On November 21, the world will see the World Cup final at Lusail Stadium in Qatar.
The recent Arab Cup 2021 matches were a rehearsal for the World Cup, so will this global event succeed in providing services to visitors?
The organizers of the FIFA World Cup Qatar 2022 are working to provide up to 130,000 residential rooms, ranging from hotel rooms to apartments. Construction continues on the ‘Madinatuna’ project site, which developers could complete soon and accommodate apartments for up to 27,000 fans.
Practically speaking, this means there is a possibility that football fans coming to Qatar from all over the world may face difficult times trying to get accommodations if no other solutions are available.
Innovative and temporary solutions that authorities are implementing may contribute to covering this gap, such as huge floating boats that can provide about 4,000 private cabins, fan villages, and complete housing plans for fans who would consider housing arrangements after the launch of ticket issuances – which began days ago.
In this context, it’s important to note that a review conducted of the real estate market by Cushman & Wakefield, a global real estate consultancy, revealed the recent increase in the prices of apartments and villas by 5 and 10 percent.
Moreover, Qatari officials have also launched a holiday home scheme that allows people in Doha to apply for licenses to rent their homes on platforms such as Airbnb or VRBO.
Whereas observers described camping in the desert as a way to create space for the masses, they no longer list this option as a priority.

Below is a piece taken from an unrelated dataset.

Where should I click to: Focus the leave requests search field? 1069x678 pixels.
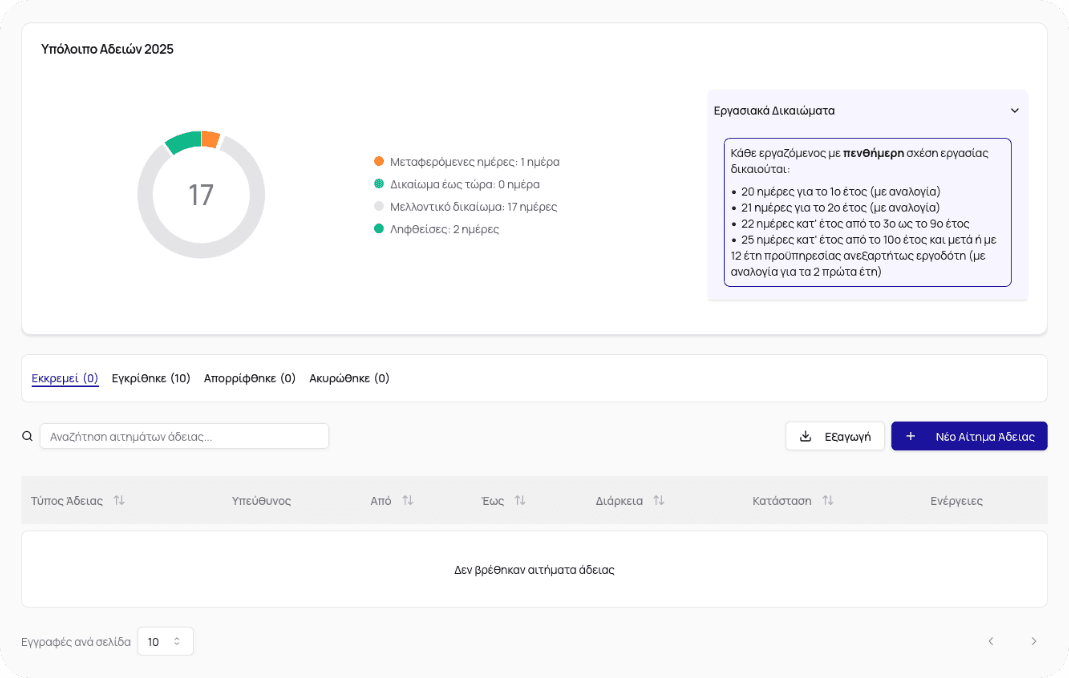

The Higher Committee said, “The availability of the campsite will constitute a small percentage of the total accommodation options in Qatar. We have always viewed the camp as a display of traditional Qatari hospitality, and not as a solution to the lack of accommodation.”
Furthermore, most of the rooms have been reserved by the World Cup organizers to ensure they are available to teams, FIFA officials, sponsors, and the media.
Data modeling based on travel patterns from previous World Cups showed that Qatari officials now expect 850,000 visitors from abroad to need rooms.
The option to travel in and out of the country for each match may be the only viable option for many fans, but the cost is of course high.
The growth of the Qatari economy
Naturally, Qatar will achieve great economic benefits as a result of hosting the World Cup, as this sporting event is considered a key driver for achieving its future vision 2030.
Driven by the prospects of booming activities related to the event, the country expects its economy to grow this year at rates ranging between 1.6 and 2.9 percent.
The Ministry of Finance had previously estimated that the Qatari government would spend $200 billion until 2022 on building infrastructure, in addition to constructing and developing stadiums.
According to the forecasts of the Qatar Planning and Statistics Authority, there is a possibility of growth of non-oil activities, especially those related to the tourism sector, at rates ranging between 2.8 and 4.7 percent during 2022.
This is in addition to the long-term economic benefits, as a natural result of the increasing spread of Qatar’s tourist image in the world.
It appears that Qatar and FIFA are taking all precautionary measures to contain any new outbreak of the Coronavirus and its variants. They decided to impose strict procedures for arrivals, including quarantine, in addition to issuing a Hay’ya Card (Fan ID) to enter the stadiums, which contain information about its holder, including the vaccination certificate.
The whole world is watching the countdown clock on the Doha Corniche these days, readying for the launch of the Qatar 2022 World Cup, the first of its kind in the Arab world and the Middle East.